Los Ángeles, Estados Unidos.-El reconocido actor británico Tim Curry, recordado por sus papeles como Dr. Frank-N-Furter en "The Rocky Horror Picture Show", Pennywise en "It" y el conserje en "Mi pobre angelito 2", murió a los 80 años en su residencia de Los Ángeles.
Su representante y amiga de muchos años, Marcia Hurwitz, confirmó el fallecimiento. Sin embargo, hasta el momento no se ha informado públicamente la causa exacta de su muerte.
El Departamento de Policía de Los Ángeles (LAPD) confirmó que sus agentes acudieron alrededor de las 23:20 horas del 25 de agosto a una vivienda ubicada en North Hollywood, donde realizaron una investigación relacionada con la muerte de un hombre de aproximadamente 80 años.
De acuerdo con información citada por TMZ de fuentes policiales, no existen indicios de que se haya cometido un crimen.

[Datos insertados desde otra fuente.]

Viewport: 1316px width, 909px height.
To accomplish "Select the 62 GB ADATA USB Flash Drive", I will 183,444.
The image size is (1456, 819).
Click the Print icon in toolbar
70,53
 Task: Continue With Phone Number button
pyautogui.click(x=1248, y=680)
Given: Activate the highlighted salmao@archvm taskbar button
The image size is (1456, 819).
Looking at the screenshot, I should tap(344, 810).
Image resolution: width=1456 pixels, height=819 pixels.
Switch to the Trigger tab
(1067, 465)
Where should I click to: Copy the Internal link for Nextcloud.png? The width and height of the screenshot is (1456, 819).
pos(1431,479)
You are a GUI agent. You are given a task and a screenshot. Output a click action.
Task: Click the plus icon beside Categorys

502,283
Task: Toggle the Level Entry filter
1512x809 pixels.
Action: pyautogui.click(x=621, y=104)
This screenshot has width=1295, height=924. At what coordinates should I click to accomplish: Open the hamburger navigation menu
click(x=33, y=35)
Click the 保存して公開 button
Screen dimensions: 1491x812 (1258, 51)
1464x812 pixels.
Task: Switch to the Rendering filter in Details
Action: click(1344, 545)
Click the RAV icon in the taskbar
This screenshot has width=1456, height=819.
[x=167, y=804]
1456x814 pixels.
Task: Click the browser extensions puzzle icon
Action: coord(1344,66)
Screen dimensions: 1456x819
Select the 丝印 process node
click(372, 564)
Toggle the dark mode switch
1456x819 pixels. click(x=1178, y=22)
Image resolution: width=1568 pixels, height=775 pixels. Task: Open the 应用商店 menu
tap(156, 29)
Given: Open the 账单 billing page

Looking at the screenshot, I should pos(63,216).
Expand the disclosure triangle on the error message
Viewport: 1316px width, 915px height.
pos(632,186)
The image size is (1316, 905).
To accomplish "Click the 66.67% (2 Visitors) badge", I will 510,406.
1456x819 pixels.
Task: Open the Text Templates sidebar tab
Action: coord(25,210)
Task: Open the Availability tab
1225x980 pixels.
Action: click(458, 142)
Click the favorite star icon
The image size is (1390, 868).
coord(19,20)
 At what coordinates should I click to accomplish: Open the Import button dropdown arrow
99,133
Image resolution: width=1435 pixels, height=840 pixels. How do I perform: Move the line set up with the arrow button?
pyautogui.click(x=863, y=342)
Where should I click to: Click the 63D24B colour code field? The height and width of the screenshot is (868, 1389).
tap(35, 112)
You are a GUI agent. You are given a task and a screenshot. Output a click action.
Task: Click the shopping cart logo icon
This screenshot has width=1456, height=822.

No obstante, las autoridades todavía no han establecido públicamente qué provocó el fallecimiento.
Un derrame cerebral que marcó sus últimos años
Uno de los principales antecedentes médicos conocidos de Curry fue el grave derrame cerebral que sufrió en 2012. El accidente cerebrovascular afectó considerablemente su movilidad y, desde entonces, el actor utilizó una silla de ruedas.
A pesar de las secuelas, Curry continuó trabajando y redujo principalmente sus apariciones frente a las cámaras para concentrarse, entre otras actividades, en la actuación de voz.
En septiembre de 2025, durante una celebración por el 50 aniversario de The Rocky Horror Picture Show, Curry habló sobre su estado de salud y señaló que todavía no podía caminar y que tenía problemas con una de sus piernas.
El actor también relató que su derrame cerebral fue detectado después de que la persona que le realizaba un masaje se preocupara por su estado y solicitara una ambulancia.
Hasta ahora, no se ha confirmado que las secuelas de aquel accidente cerebrovascular estén relacionadas con su muerte. Tampoco se ha informado si Curry padecía alguna otra enfermedad durante sus últimos años.
La causa oficial del fallecimiento deberá ser determinada por las autoridades correspondientes y, mientras no exista una confirmación oficial, cualquier versión sobre el motivo de su muerte permanece sin confirmar.